I was trying to fault Anne, I found, whilst reading the fourth book of the Green Gables series. I was trying to fault her for being ‘too perfect’ or ‘too beautiful’ or ‘too well liked’. She is well liked enough, and is able to deftly turn everybody and make them adore her, sure. However, I couldn’t help but fall in love with her adult self again, all these years later as an adult myself and not a child.

Anne is timelessly incredible. She is not too beautiful, because she doesn’t see herself so, and many others pointedly tell her of her carroty hair. She is not too perfect, because she tells Gilbert in an epistolary fashion that she has to accept that not everybody will like her, when certain people very vehemently do not. She is not too anything, and yet she is perfect. She is who I aspire to be.

She is hopeful, she is resourceful. Her words dance with life and laughter, and I imagine her grey eyes to be starry and full of light. She talks to everybody, is friendly with everybody, tries to help all sorts of people. She even cancelled her trip back home to sit with forty year old Pauline Gibson because she knew Pauline was lonely and henpecked by her grumpy old mother. How selfless is that? I don’t doubt that a lot of people were like that at the time, and didn’t think twice of being so generous with themselves and their time. Nowadays everybody is so ‘busy’, so ‘private’, so ‘personal’; never talking to strangers or even trying to find out who one’s neighbours are! Nobody just calls on a newcomer anymore, nobody sends each other cake, nobody calls each other over for supper unless they know them very well, and that is why, I suppose, a lot of us are so lonely!

A little sprinkle of Anne makes any day brighter. I found my day to bloom after reading a few chapters of her, and my heart ached a little, because I would never be able to meet her or become chums with her or wonder the nooks and crannies of the Island with her. She makes a small town like a little heaven here on earth.

I learnt from her to find joy in every aspect of my life. I learnt that even though I don’t live in Avonlea with her, I can find my own little Avonlea just where I am.

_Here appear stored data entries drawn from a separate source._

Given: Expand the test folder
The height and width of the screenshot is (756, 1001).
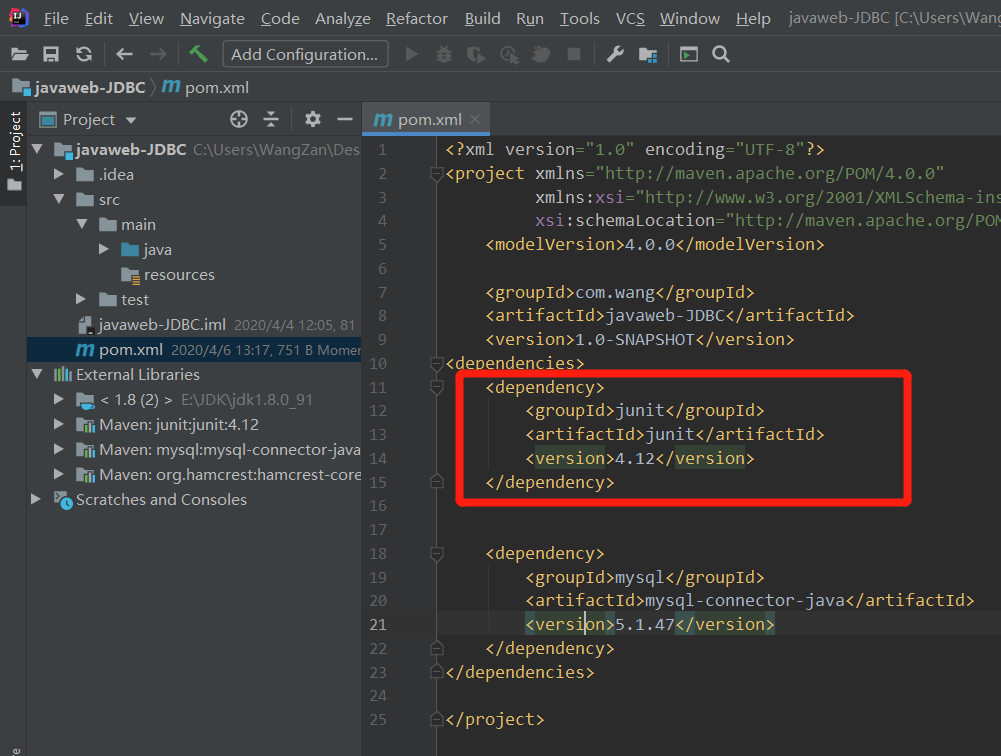Looking at the screenshot, I should point(82,300).
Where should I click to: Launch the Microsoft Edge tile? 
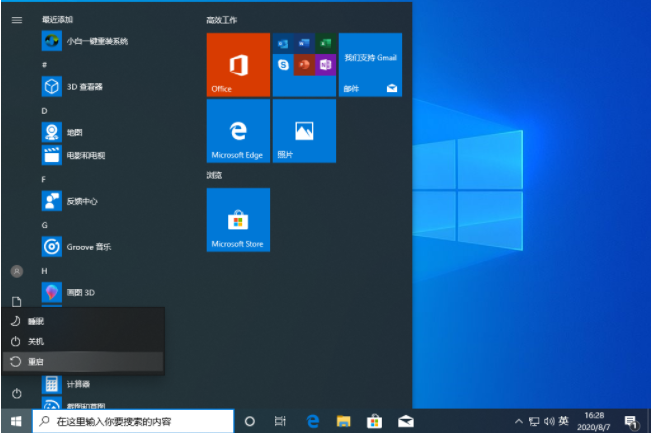pos(238,130)
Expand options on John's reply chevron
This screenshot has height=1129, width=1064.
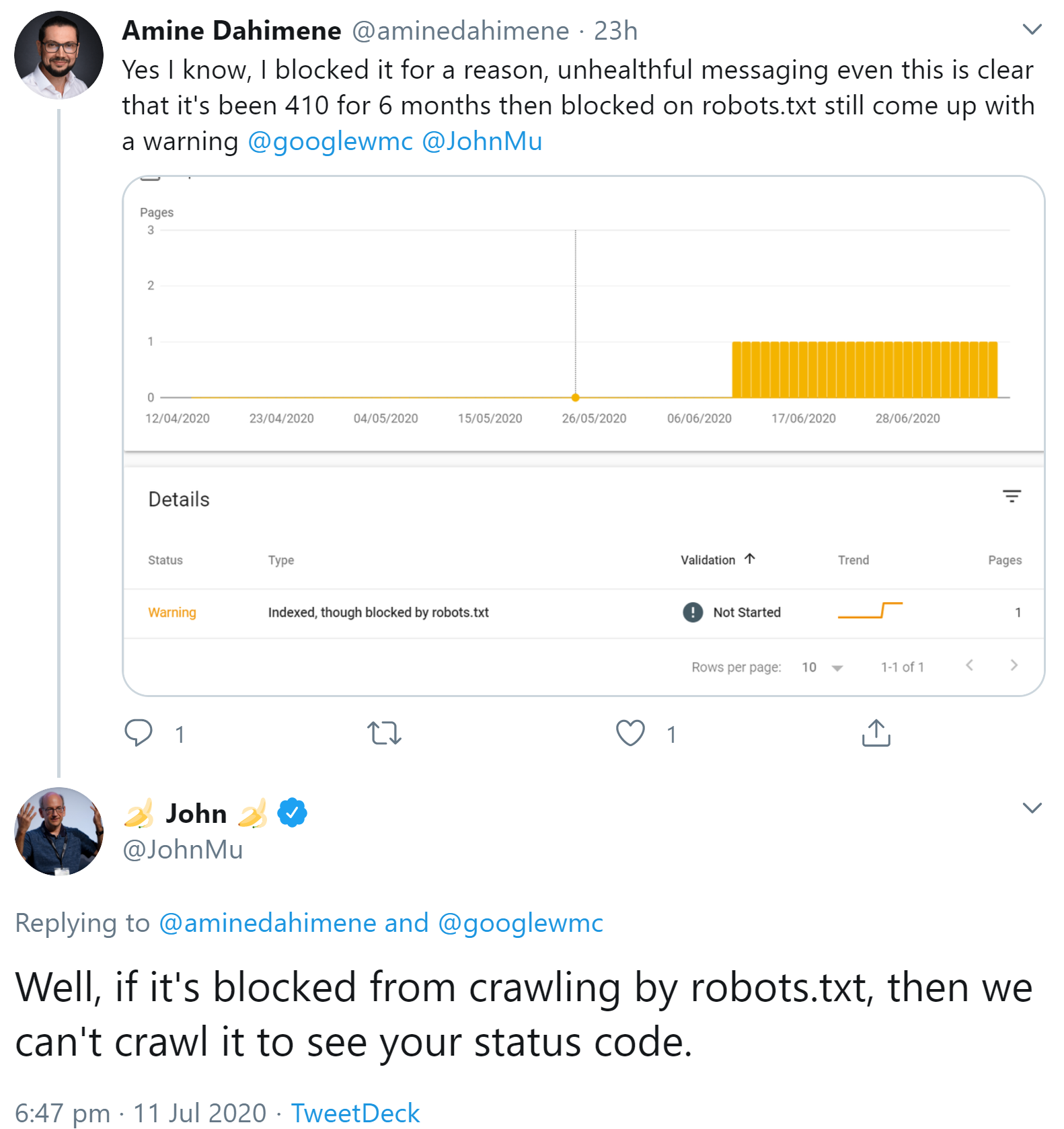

I love Anne Shirley, and I can see why others do too; and I am excited to finish following her journey through the eight precious books penned by our very own Lucy Maud Montgomery. Over and over again, delving into the land of magic, spirits and the most eccentric little characters one could ever dream up. She makes my heart yearn for something I can’t quite touch.

Yours most truly,

Amelia.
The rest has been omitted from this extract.